Is the sum of integers a and b divisible by 7?
1. a is not divisible by 7
2. a-b is divisible by 7

a + b can be divisible by 7 in two scenarios
Either a and b are both multiples of 7, OR
both are non-multiples, such that when you sum the remainders from dividing each one by 7, they equal to 7.

statement 1) a is not divisible by 7. this doesn't tell us anything about b. insufficient.

statement 2) a - b is divisible by 7. We can conceptually think about this....either both are multiples or both are not. we can pick numbers and we quickly realize that just because a - b is divisible by 7, does NOT mean that a + b is also divisible by 7. Example: a = 17, b = 3 or a = 7, b = 7. Thus insufficient.

statement 1 + statement 2:
since a is not divisible by 7, then b must not be divisible by 7.
Now if we pick numbers, say a = 17, b = 3, a-b is divisible by 7 but a + b is not divisible by 7.

Also, statement above implies that the remainder from a/7 and the remainder from b/7 must have been equal...so that with a - b the remainders summed to zero.

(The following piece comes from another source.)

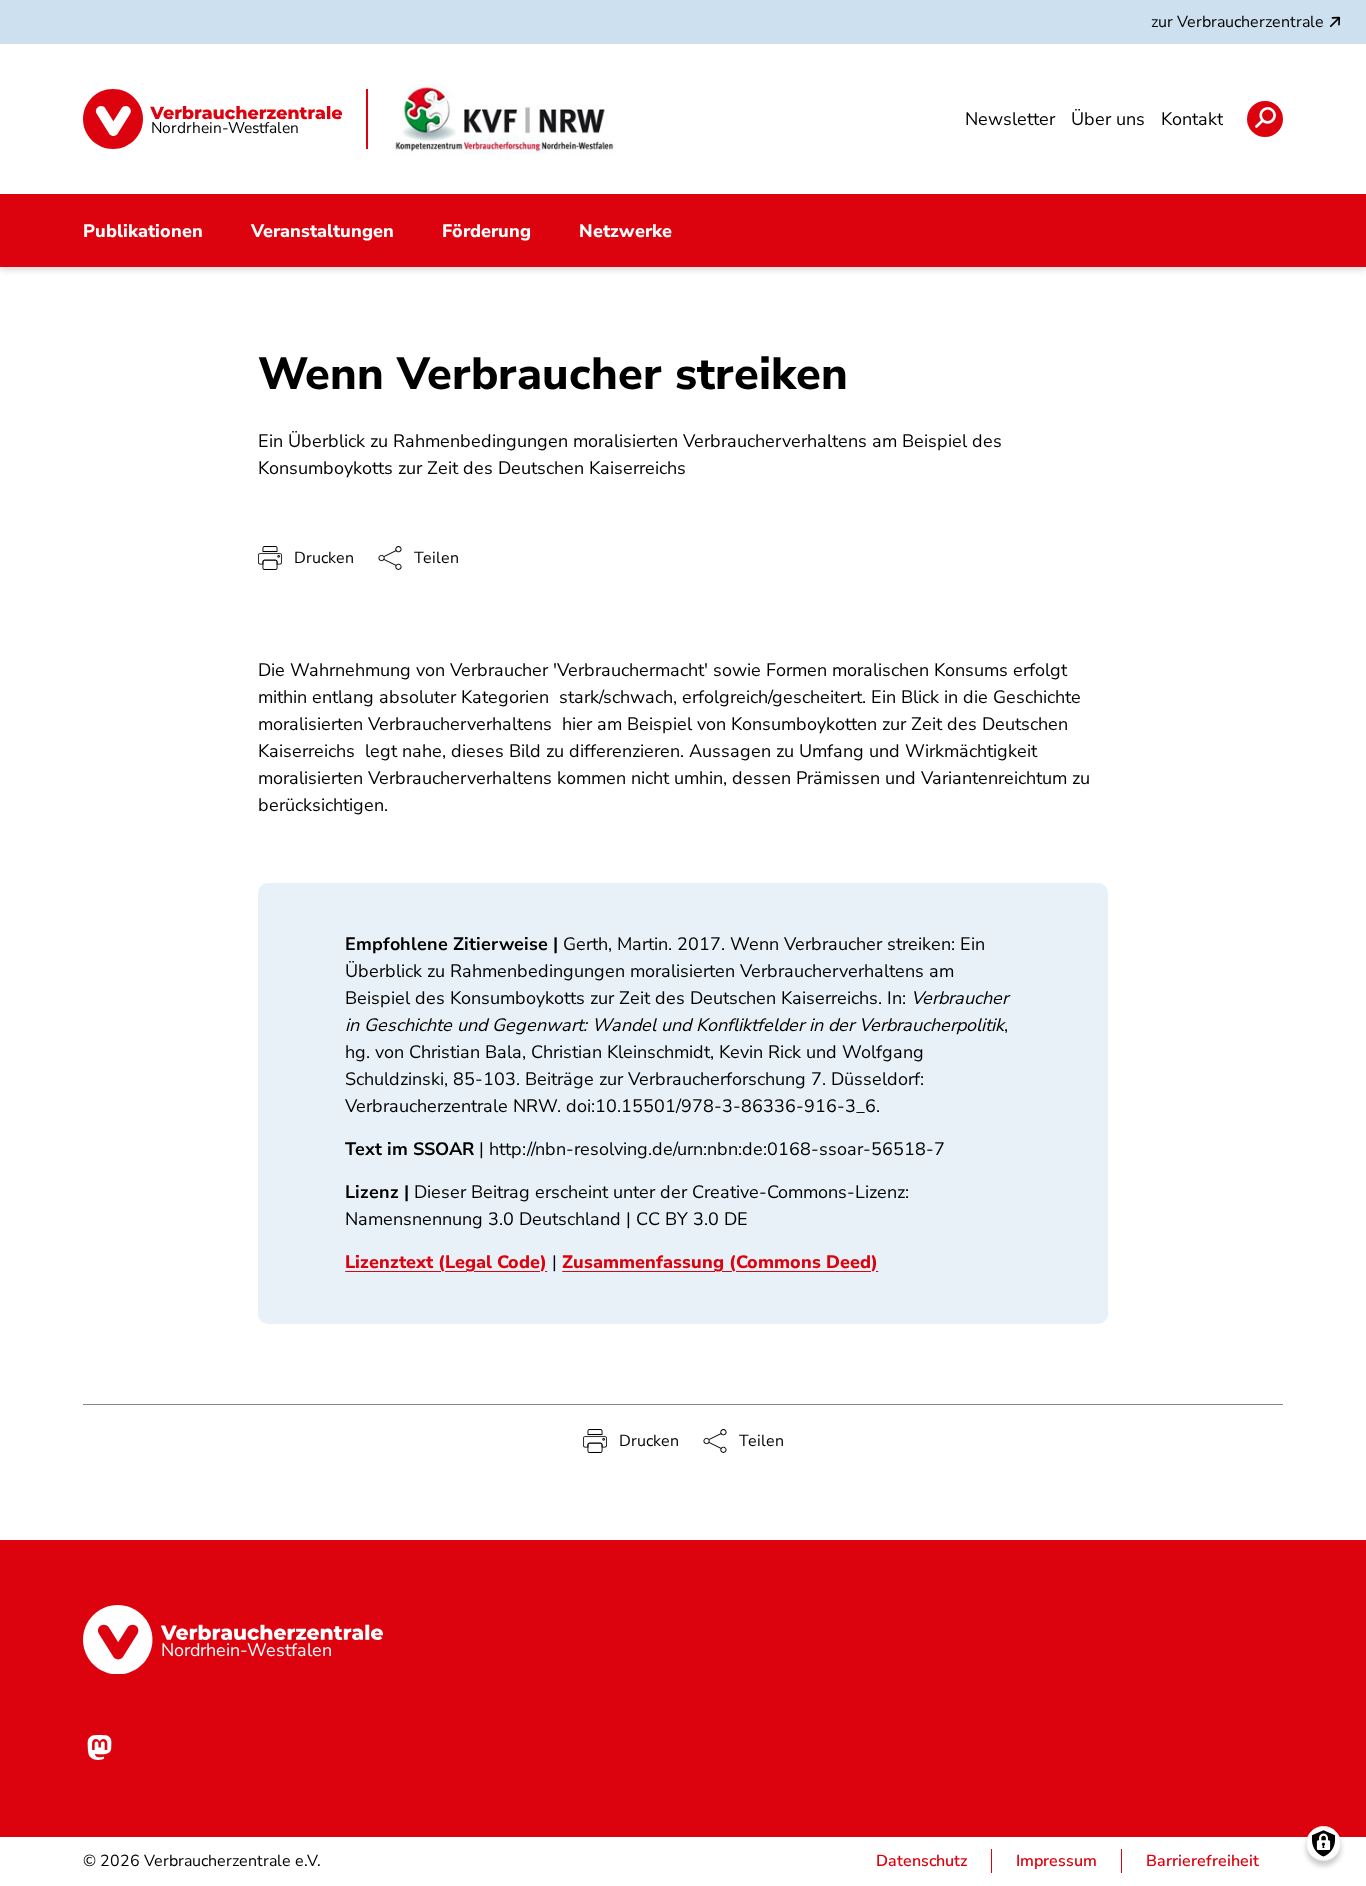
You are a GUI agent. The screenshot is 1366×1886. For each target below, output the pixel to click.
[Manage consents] (1323, 1843)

How do I quickly check if there are ANY sets of numbers which will allow the difference and the sum to be divisible by 7.


OA is C



Hi,

It is tricky!!

(1) by plugging in Nos.:

(a,b) = (8,1), (-9,-2), (18,4) (5,-2)

a-b in all above cases is divisible by 7 but not a+b

(Not conclusive I admit)

(2) Algebra:

a= 7q+r (r is less than 7 and not divisible by it) ...from (1)

a-b = 7k from (2)

thus b= (7q+r)-7k

= 7(q-k)+r

so b works out to be not divisible by 7.


a+b = (7q+r) + (7z+r) ......say z = q-k

will 2r be divisible by 7, by any chance?

only if r is a multiple of 7, which it is not.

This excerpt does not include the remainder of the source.